Roger Dehaybe : Vous dites bien : de son intérêt immédiat. Aujourd'hui, le rapport de forces international a changé. Le rôle des États reste important, mais celui des multinationales, des gros producteurs ne peut plus être négligé. On peut alors faire des manifestations pour dénoncer leur attitude. Ou se positionner comme partenaire, et montrer à ces multinationales où est leur intérêt à moyen et long terme. L'intérêt de toute entreprise est d'être à l'écoute du consommateur. Est-ce que nous pouvons convaincre les producteurs que la diversité de la production culturelle est peut-être intéressante de leur point de vue ? Que les différences culturelles existent, et qu'on ne peut injecter des produits qui ne répondent pas aux attentes naturelles des peuples ? D'où la question : pourquoi n'aurait-on pas un forum informel, avec des ONG, des organisations internationales, de grandes multinationales, pour parler ensemble, plusieurs fois par an, de la prise en compte de la diversité culturelle dans nos politiques respectives ?

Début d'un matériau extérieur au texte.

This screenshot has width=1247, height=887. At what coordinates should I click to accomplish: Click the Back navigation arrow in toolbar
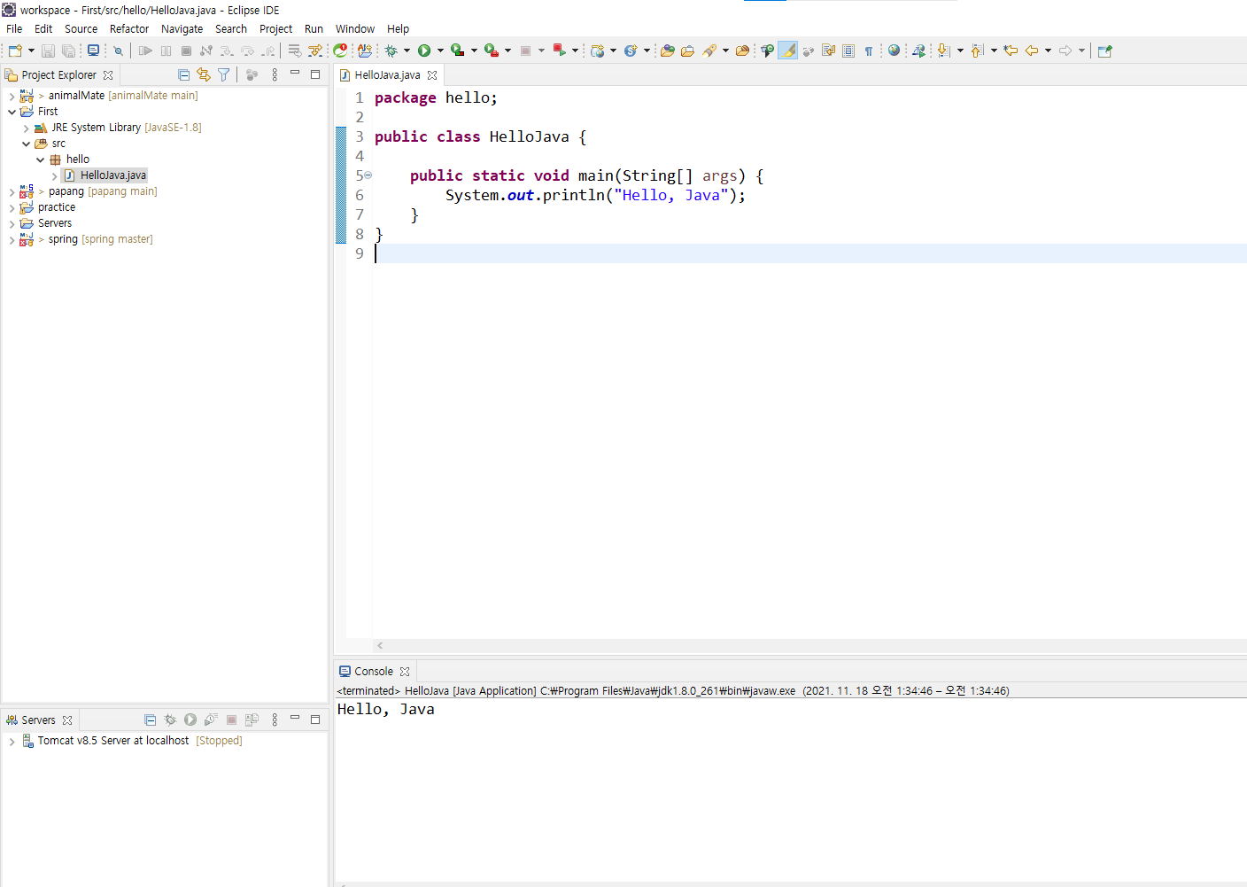(1032, 51)
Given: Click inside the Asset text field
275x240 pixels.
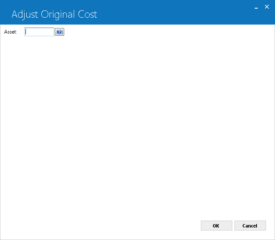Looking at the screenshot, I should click(x=39, y=32).
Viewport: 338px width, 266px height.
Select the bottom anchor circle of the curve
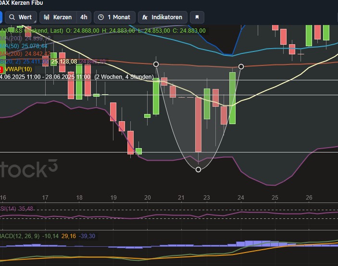(x=198, y=169)
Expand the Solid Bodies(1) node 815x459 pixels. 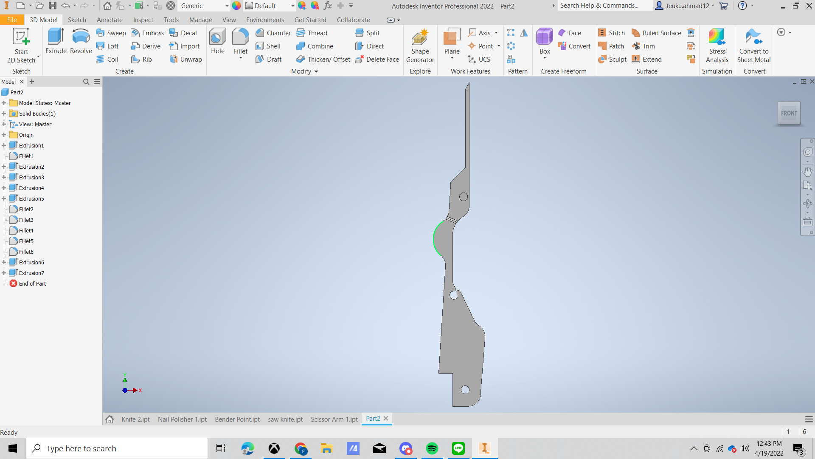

MFI : Le rôle des États du Sud n'est-il pas souvent passé sous silence ? L'absence de politiques culturelles, qui n'est pas seulement liée à la question des ressources disponibles, ne devrait-elle pas conduire à interpeller ces États ?


Roger Dehaybe : Ce n'est pas un débat dans lequel il faut seulement mettre le Sud en perspective. Partout, la culture reste un parent pauvre des politiques des États. Les pays du Sud sont confrontés à des urgences sociales, économiques, éducatives... Quand dans un pays riche on atteint 2 % du budget consacré à la culture, on peut faire quelque chose. Avec ces mêmes 2 % au Sud, on ne peut rien faire... Mais la conférence de Cotonou peut être l'occasion de mobiliser en faveur de la culture comme moyen de développement. On n'a peut-être pas assez dit, ou l’on n'a peut-être pas été assez convaincant, on a peut-être mal expliqué à quel point la culture pouvait être un facteur de développement. On n'a peut-être pas assez défendu cette notion dans les grandes enceintes internationales. Mais les idées commencent seulement à changer. Il faut faire apparaître que la diversité culturelle n'est pas seulement une revendication des créateurs... que c'est une revendication de tous ceux qui veulent qu'un pays se développe. L'éducation, la culture sont un enjeu fondamental du développement.